§ Task directions:
Starting at the line that holds "1042x605 pixels. How" and stopping at the line that holds "Image resolution: width=1152", restate the records below word for word, with both of those lines included.

§ Records provided:
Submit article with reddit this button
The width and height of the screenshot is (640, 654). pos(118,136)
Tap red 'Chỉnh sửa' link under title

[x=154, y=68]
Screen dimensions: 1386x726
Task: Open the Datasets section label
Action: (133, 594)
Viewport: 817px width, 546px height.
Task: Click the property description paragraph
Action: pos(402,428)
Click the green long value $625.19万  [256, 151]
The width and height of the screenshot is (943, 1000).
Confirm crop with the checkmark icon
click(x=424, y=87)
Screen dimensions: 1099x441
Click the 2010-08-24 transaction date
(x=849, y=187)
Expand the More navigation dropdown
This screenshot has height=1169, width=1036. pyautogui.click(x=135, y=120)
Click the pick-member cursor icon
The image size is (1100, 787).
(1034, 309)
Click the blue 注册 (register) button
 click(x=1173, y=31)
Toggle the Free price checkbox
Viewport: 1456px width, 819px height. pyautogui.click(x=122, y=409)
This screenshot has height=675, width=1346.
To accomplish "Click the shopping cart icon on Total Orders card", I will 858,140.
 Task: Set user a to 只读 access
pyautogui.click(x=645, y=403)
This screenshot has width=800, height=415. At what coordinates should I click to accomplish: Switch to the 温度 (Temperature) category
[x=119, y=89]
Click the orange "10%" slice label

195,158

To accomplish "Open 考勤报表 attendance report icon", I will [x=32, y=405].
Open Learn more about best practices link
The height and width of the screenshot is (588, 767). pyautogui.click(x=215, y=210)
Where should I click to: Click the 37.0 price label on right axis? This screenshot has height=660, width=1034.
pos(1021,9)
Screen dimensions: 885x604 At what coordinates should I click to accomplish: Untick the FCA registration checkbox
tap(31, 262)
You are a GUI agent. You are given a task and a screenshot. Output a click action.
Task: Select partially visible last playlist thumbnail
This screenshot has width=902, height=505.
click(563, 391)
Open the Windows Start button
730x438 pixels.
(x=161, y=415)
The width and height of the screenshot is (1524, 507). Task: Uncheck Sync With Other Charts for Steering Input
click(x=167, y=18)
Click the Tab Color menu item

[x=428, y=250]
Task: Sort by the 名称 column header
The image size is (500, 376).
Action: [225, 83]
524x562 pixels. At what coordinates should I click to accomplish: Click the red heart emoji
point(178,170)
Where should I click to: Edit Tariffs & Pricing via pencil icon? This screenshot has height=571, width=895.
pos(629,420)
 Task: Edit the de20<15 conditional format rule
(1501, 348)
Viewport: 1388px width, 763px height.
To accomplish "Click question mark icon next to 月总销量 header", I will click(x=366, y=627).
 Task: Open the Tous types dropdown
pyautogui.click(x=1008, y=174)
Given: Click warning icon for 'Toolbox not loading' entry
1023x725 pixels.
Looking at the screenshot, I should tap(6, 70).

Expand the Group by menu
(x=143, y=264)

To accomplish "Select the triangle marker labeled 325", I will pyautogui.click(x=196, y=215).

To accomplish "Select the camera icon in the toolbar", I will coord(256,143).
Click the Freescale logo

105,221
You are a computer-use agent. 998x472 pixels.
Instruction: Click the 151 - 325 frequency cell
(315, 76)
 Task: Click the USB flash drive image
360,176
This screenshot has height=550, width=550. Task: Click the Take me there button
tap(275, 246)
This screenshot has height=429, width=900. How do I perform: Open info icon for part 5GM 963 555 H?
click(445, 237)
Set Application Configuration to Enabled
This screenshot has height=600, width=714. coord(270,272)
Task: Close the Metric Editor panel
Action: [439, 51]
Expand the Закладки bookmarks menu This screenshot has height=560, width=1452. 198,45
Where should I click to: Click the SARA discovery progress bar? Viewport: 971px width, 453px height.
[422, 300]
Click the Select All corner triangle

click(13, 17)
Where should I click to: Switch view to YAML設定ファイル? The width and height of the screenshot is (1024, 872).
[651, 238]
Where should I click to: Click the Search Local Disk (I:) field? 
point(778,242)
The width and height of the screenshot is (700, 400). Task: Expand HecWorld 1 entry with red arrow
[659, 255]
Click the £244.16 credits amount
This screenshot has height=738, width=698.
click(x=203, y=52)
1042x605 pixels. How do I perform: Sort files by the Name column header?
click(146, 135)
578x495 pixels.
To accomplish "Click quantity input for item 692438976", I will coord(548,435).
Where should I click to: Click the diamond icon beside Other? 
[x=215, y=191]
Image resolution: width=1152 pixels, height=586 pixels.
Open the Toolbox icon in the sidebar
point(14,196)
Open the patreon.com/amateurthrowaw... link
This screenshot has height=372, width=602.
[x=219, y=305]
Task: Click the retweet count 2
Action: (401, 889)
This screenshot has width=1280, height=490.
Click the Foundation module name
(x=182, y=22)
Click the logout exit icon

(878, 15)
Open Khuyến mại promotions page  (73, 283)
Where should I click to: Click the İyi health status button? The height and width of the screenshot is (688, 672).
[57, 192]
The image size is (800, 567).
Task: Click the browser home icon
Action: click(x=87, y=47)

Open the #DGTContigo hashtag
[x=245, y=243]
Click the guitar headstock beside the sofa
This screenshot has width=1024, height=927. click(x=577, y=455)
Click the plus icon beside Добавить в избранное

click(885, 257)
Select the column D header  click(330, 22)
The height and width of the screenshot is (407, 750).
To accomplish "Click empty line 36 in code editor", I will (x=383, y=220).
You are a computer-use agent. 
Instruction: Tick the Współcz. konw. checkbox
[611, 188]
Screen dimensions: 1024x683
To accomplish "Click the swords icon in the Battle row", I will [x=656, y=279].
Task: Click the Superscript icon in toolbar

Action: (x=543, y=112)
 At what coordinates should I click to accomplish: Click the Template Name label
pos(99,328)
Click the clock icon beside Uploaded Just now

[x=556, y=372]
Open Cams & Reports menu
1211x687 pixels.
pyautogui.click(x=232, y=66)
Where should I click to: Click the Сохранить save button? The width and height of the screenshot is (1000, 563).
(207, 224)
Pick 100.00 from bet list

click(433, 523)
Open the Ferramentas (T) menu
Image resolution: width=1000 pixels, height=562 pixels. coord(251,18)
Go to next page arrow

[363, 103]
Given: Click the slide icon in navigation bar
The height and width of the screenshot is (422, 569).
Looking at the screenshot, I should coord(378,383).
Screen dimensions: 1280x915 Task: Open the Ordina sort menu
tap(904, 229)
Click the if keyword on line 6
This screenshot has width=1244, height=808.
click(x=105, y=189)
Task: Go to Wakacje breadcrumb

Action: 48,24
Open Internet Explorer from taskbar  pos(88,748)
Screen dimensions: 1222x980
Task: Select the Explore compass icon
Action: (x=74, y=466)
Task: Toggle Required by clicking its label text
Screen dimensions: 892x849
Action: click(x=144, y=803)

§ Completed exercise:
1042x605 pixels. How do I perform: Sort files by the Name column header?
click(146, 135)
578x495 pixels.
To accomplish "Click quantity input for item 692438976", I will coord(548,435).
Where should I click to: Click the diamond icon beside Other? 
[x=215, y=191]
Image resolution: width=1152 pixels, height=586 pixels.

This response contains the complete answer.